Supplied data:
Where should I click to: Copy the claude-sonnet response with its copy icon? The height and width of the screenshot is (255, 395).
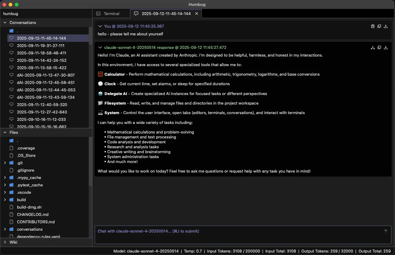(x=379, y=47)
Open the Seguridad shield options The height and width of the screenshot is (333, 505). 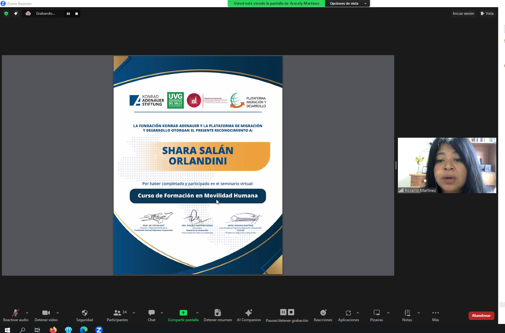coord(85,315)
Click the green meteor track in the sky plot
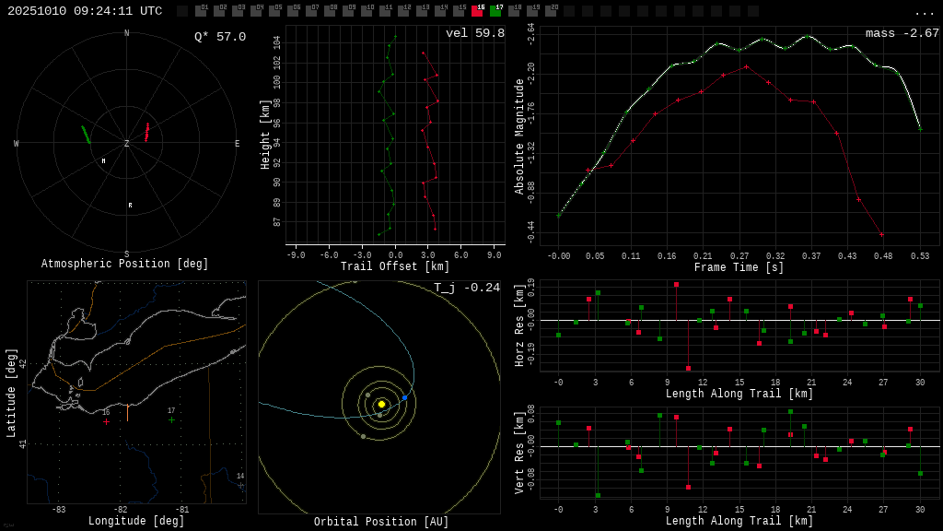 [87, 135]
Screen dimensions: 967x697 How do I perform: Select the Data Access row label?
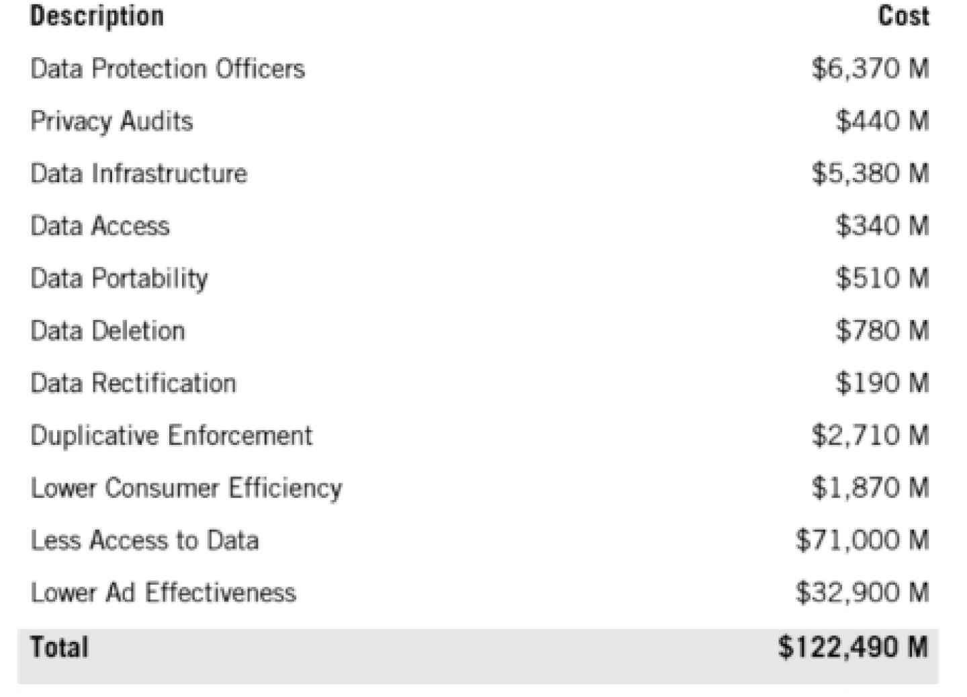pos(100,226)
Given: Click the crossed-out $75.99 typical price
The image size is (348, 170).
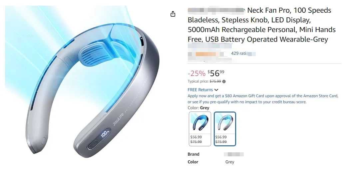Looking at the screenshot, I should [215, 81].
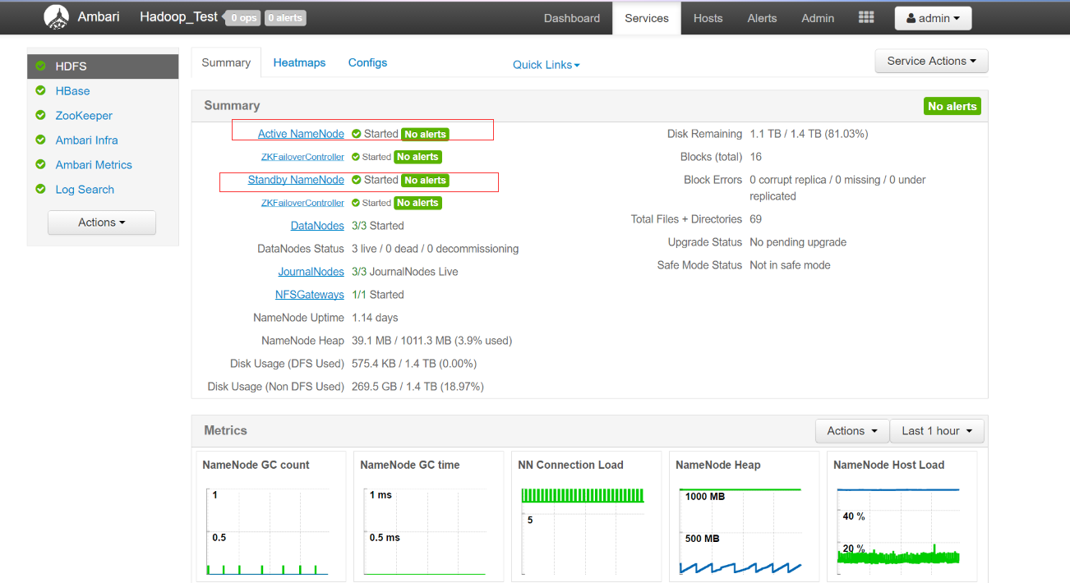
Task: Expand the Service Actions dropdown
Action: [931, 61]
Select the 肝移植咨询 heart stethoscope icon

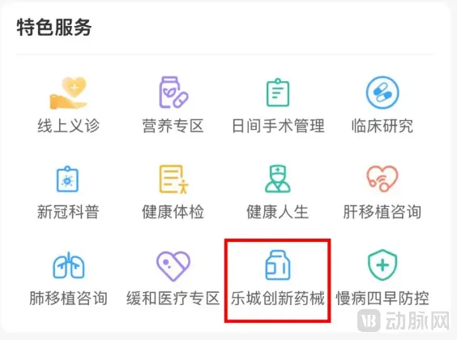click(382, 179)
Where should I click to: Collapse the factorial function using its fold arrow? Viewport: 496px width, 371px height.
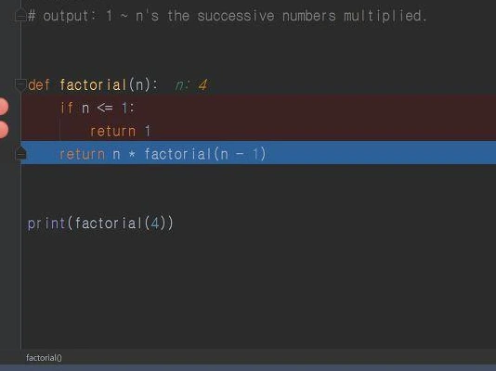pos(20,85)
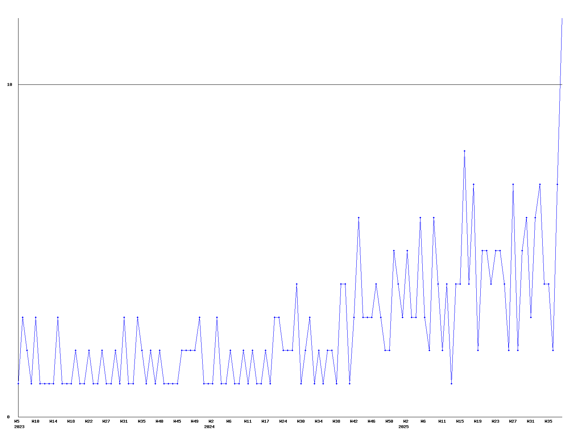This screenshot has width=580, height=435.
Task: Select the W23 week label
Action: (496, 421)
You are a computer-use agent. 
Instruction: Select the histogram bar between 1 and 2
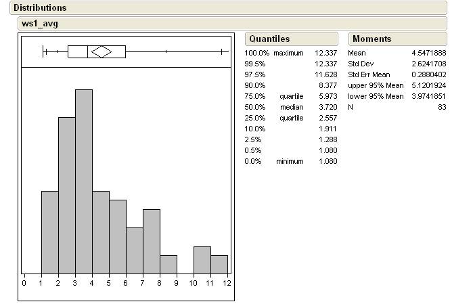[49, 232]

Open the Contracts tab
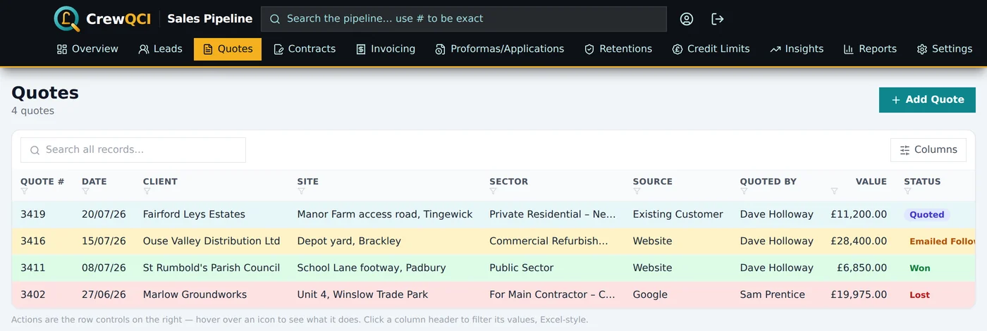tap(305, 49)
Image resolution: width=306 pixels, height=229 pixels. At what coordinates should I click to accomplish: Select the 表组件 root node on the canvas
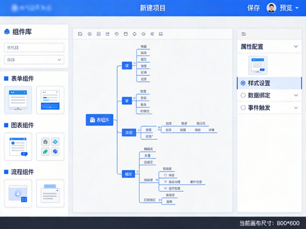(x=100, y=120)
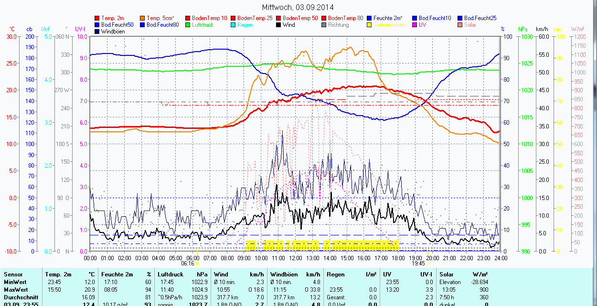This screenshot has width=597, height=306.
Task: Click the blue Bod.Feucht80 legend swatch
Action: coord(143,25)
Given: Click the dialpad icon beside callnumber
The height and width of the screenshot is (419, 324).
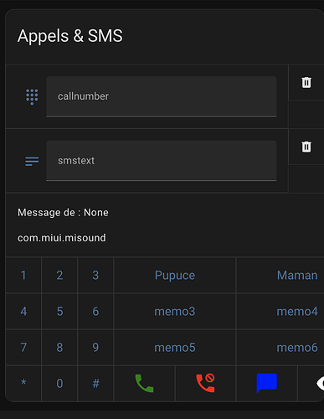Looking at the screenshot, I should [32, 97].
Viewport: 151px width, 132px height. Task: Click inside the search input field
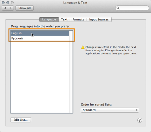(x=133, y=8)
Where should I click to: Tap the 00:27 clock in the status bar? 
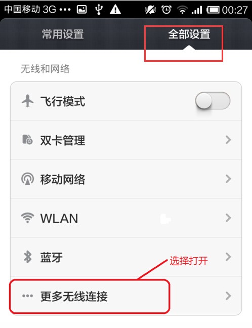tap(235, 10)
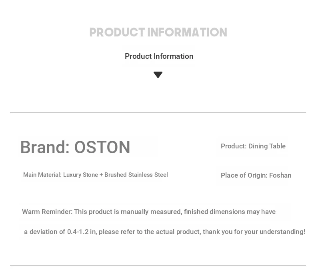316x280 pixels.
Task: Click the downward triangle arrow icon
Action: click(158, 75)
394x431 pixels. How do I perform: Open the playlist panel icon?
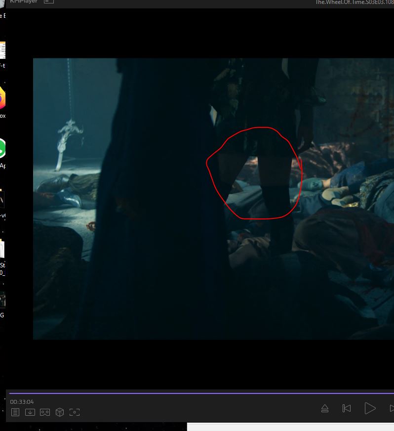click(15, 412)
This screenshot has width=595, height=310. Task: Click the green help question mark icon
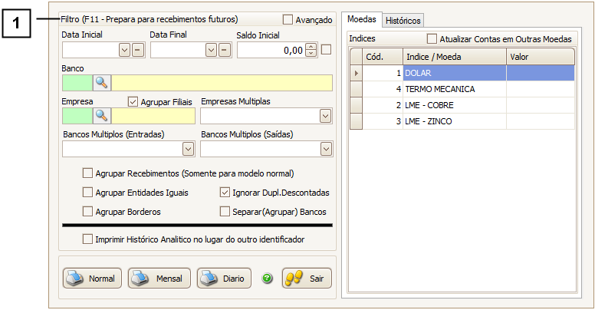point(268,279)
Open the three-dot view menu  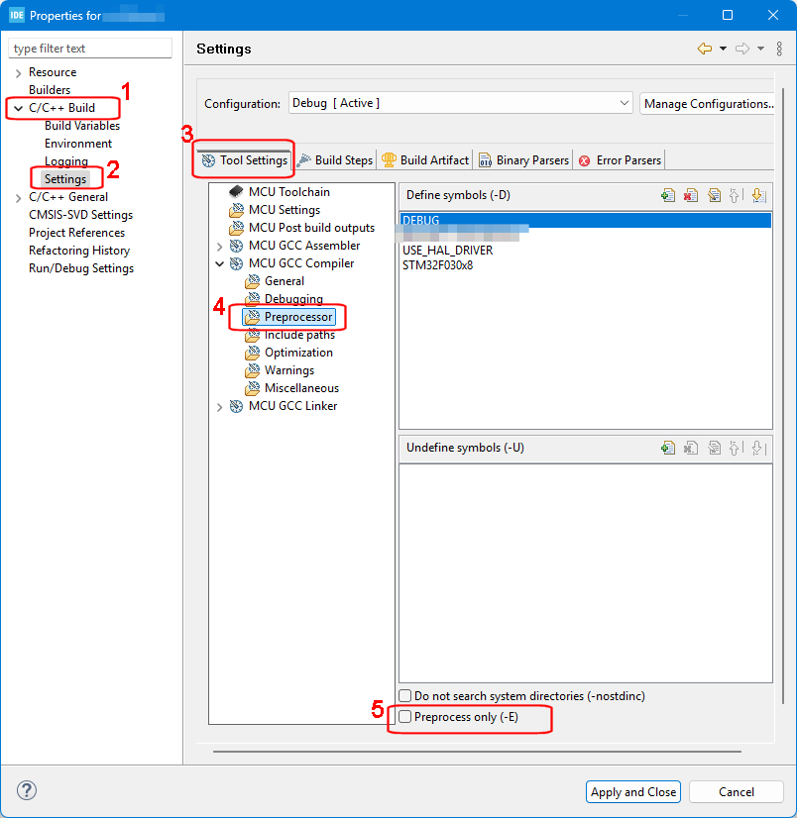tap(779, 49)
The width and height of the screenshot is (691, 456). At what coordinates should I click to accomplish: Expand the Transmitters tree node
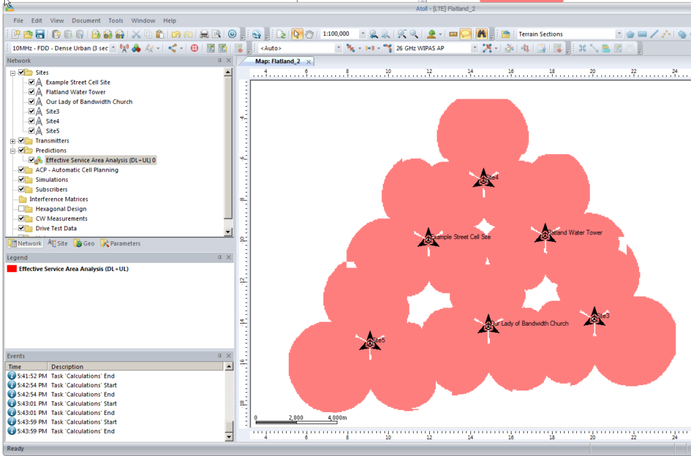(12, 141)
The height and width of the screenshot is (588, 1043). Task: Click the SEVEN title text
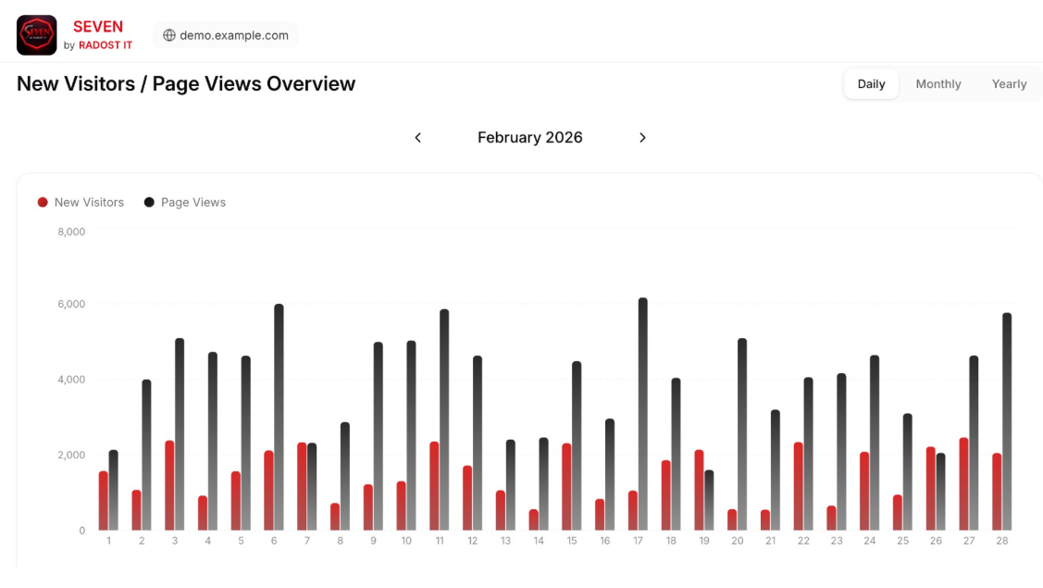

What to do:
If a line in the listing contains "Given", it counts. Say how many lines count, with no other words.

Written solution:
2